¿Qué modelo de terapia debiera seguir?

El Doctor Jorge Morillo, a quien escuché este fin de semana, es claramente un terapeuta que asumió el modelo psicodinámico creado por el Doctor Sigmund Freud. Pero hay muchos otros modelos de terapia igual de eficientes.

Se afirma que existen más de 500 modelos terapéuticos y que ninguno es mejor que el otro porque, según arrojan las estadísticas, todos conducen a lo mismo. Unos enfoques se centran en patologías muy específicas, pero la mayoría se aplica a casi todo.

La diferencia fundamental, a mi entender, es el tiempo que les toma ayudar a los pacientes a mejorar. A unas les toma unas sesiones más, a otras menos. Esos modelos terapéuticos se pueden reunir en los siguientes grupos:

  • Psicoanálisis
  • Terapias Humanistas
  • Terapias Conductuales
  • Terapias Cognitivas
  • Terapias Sistémicas
  • Terapias de Tercera Generación

La mayor parte de las terapias actuales pues, pueden encontrarse encerradas en una de estas tradiciones y todas pretenden responder tres preguntas fundamentales: qué es el ser humano, porqué enferma y cómo podemos sanarlo.

            No todos podemos ni debiéramos asumir el psicoanálisis como modelo terapéutico. Diré por qué. En casi todas las escuelas de psicología del país se insiste en el psicoanálisis y es normal que nos inclinemos por ahí, por ese patrón, pero sucede que de las terapias podemos decir lo mismo que de las expectativas y escalas sociales: ni todos debiéramos hacer una carrera universitaria, ni todos debiéramos casarnos, ni todos debiéramos tener hijos. Generalizar siempre ha hecho daño porque borra, de plano, las diferencias y aptitudes individuales.

          Hay terapias muy estructuradas y otras que lo son menos o no lo son en absoluto. Pongo dos ejemplos y diré por qué es importante tener esto en cuenta. Luego de que el paciente nos cuenta lo que le sucede y, al guardar silencio, espera que nosotros hagamos algo al respecto, lo que entra en juego son nuestros conocimientos, nuestra inclinación terapéutica. Si somos psicoanalistas, esperaremos a que se desvele, por asociación libre, el inconsciente de la persona; pero si somos terapeutas cognitivos a la manera de Aaron Beck, estaremos haciendo, con el paciente, un proceso con unos pasos muy fijos, uno por uno, hasta llegar al final. Lo que se hace en una terapia estructurada es educar al paciente para que la entienda y se adapte a ella.

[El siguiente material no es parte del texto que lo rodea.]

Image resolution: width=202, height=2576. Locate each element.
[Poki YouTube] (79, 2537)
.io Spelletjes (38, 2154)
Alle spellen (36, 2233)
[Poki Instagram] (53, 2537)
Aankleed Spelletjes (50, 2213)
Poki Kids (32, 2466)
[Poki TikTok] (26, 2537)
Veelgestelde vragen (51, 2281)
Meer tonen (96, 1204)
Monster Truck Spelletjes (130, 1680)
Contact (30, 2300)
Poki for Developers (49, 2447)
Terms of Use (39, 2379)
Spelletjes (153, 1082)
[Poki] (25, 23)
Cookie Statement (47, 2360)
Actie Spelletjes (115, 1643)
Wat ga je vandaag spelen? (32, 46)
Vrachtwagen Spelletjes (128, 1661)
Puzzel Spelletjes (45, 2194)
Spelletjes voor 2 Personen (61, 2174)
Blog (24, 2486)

            Si somos personas distraídas es recomendable dominar al menos una terapia estructurada, porque nos dará orientación y nos dirá qué hacer en cada momento. Si no lo somos y tenemos la capacidad de estar muy atentos, entonces una terapia poco estructurada nos irá bien. Las terapias sin estructura requieren, además, mucha creatividad, porque hay que ingeniarse el camino a seguir en cada momento.

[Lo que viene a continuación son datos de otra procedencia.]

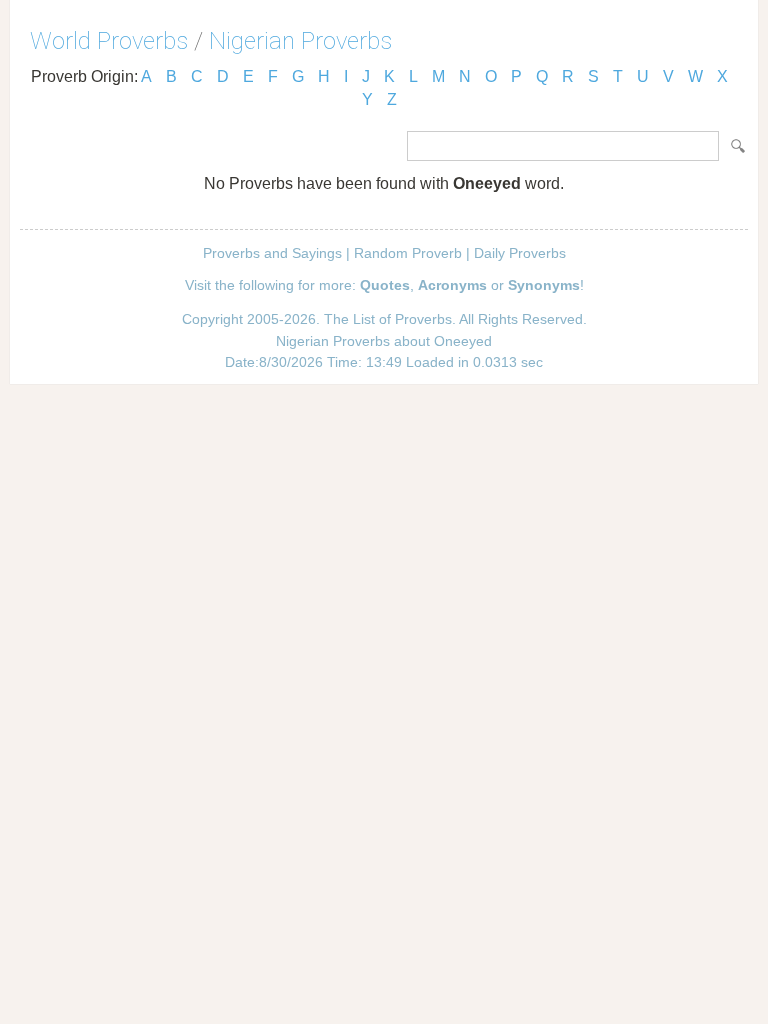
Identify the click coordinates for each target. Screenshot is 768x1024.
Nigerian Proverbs (300, 41)
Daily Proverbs (520, 253)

Otras maneras de dar con nuestro enfoque terapéutico son las que siguen:

  • Estudiándolos, por supuesto, para obtener las tres informaciones importantes que nos brindan, su visión de los seres humanos, de las patologías y las soluciones que aportan, para luego ver con cuáles nos identificamos.
  • Separando aquellas que nos ayudan a mejorar, en lo personal, de las que no. Muchas terapias hacen tanto énfasis en lo teórico y científico, que descuidan aspectos prácticos y técnicas que ayudan a implementarlas.
  • Experimentando —con el debido permiso y la previa explicación al paciente—, poniéndolas en práctica y evaluando, luego, los resultados. Así sabremos a ciencia cierta qué nos viene bien y qué ayuda a sanar a nuestros pacientes.
  • Revisando la literatura científica y evaluando cuáles terapias suelen ser eficientes en unas determinadas patologías.

Terapeutas e influencers

La importancia de ser buenos psicoterapeutas la podemos entender desde otra perspectiva. Hace poco me dijo una abogada, quejándose de la gente y de los medios de comunicación, que todo el mundo se creía o quería ser abogado y que por eso vivían opinando sobre leyes sin tener un título para ello. Yo me reí para mis adentros porque, pensé, si hay una profesión de la que todo el mundo habla, creyéndose que son profesionales en dicha área es la psicología

Todos los influencers; todas las cuentas de Instagram famosas, incluidas las de actores y actrices de renombre; todos los periodistas, hasta los presidentes viven diciéndonos a través de sus medios lo que, según ellos, nos hace felices, nos sana de la depresión, de las fobias, de la ira. Y no es que no puedan hacerlo ni tengan el derecho de hablar, es que hasta proponen planes de acción, terapias.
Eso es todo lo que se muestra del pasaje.